La ricetta è lavorare, guadagnare, restare nei limiti del proprio budget, mettere da parte il più possibile, camminare sulle proprie gambe e non con quelle delle banche. Una filosofia di vita che si fa ragione economica.

Negli Stati Uniti e nei Paesi anglosassoni in generale si fa fatica a seguire la semplicità di un simile percorso di pensiero. Da loro un ministro del Tesoro viene valutato dai risultati che la sua politica produce in termini di crescita e di posti di lavoro. Che lo faccia a debito o no è ininfluente. Obama dagli inizi della crisi ha speso 800 miliardi per investimenti, se n'è infischiato del deficit e adesso viaggia con una crescita intorno al 3%, con la recessione alle spalle. La Germania, al contrario, si è data come obiettivo l'azzeramento del deficit e l'ha ottenuto non senza critiche da parte dello stesso establishment economico tedesco. Heike Göbel, sulla "Frankfurter Allgemeine Zeitung" del 19 marzo scorso, ritiene inescusabile che il governo non abbia approfittato della congiuntura favorevole per ridurre ancor di più le spese e abbattere il debito. Morale: se le cose vanno male bisogna stringere la cinghia, se vanno bene anche. Che è un po' la filosofia di vita del tedesco: la vita è una tribolazione, servire la comunità la nobilita. Federico il Grande, re di Prussia, l'ha immortalata: io sono il primo servitore dello Stato. Confrontato con l'apodittico "L'Etat c'est moi" di Luigi XIV rifulge in tutta la sua pienezza la diversità tedesca.

I Paesi in crisi dell'Eurozona trovano negli anglosassoni degli alleati: per questi ultimi l'economia è un tutt'uno con il raggiungimento del benessere, della felicità. Gli americani l'hanno scritto nella Dichiarazione di Indipendenza del 1776 : "Pursuit of Happiness". Resta il fatto che in piena crisi dell'euro nel Sud Europa sono sempre più i cittadini che chiedono politiche di bilancio espansive mentre al Nord trionfa il pensiero dei tagli delle spese e dei salari nei Paesi indebitati.
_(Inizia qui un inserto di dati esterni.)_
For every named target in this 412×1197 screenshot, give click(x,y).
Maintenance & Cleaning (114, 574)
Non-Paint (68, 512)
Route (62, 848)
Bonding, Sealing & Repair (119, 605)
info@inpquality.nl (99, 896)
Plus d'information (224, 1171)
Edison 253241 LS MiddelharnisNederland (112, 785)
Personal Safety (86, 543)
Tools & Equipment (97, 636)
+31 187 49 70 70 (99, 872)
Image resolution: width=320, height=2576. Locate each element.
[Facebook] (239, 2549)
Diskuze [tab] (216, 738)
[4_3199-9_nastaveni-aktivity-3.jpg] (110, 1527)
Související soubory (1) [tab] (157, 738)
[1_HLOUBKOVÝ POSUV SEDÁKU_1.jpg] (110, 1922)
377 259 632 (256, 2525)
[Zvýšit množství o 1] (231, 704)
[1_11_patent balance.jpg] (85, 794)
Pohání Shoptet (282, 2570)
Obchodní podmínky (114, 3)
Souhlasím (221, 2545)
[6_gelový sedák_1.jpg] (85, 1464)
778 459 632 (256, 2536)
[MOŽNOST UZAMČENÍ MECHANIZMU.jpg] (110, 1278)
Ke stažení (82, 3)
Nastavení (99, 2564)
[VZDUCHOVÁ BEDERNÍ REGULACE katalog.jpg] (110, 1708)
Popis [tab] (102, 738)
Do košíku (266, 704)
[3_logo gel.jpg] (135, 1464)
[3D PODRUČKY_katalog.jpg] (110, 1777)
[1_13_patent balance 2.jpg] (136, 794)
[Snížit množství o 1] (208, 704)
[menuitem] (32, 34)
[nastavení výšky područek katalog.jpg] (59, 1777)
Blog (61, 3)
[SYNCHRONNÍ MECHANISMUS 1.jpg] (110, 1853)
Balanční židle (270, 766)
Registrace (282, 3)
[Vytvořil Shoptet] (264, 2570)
Il ragionamento, che anche negli ultimi incontri di marzo a Cernobbio ha trovato sempre più consenso, suona così: se il settore pubblico abbatte le spese fa peggiorare la crisi perché priva l'economia degli stimoli per riprendersi. La contabilità di bilancio non va confusa con i problemi strutturali dell'economia. Sono infatti questi ultimi a determinare gli obiettivi strategici da perseguire. Il bilancio va adeguato alle esigenze della crescita, perché se la congiuntura tira anche i conti dello Stato ne traggono beneficio. Quello che in un primo momento viene speso rientra poi in forma di aumento delle entrate.

Cosa succede però se un Paese ha una cattiva amministrazione, sprechi continui e una corruzione che pervade il tessuto sociale ed economico? La crescita non disciplinata diventa un doping per le storture di un'economia malata. Per chi teme il contagio è lo spettro che incombe sull'Unione monetaria. L'incubo che tormenta i sogni tedeschi e li ha condotti all'imposizione di un'austerità priva di ragione economica. Il risultato è che la disciplina di bilancio, che è proprio ciò che i greci hanno da imparare, è diventata ad Atene simbolo di subordinazione a Berlino, e quindi odiata. Vittime del loro furore teutonico i tedeschi dimenticano che anche i primi della classe devono fare i compiti a casa. "Leadership in partnership", dicono gli americani. Il che vuol dire saper guidare non contro ma assieme ai Paesi in crisi. Pragmatismo e tatto sono le doti richieste. Per il carattere nazionale tedesco la vera sfida.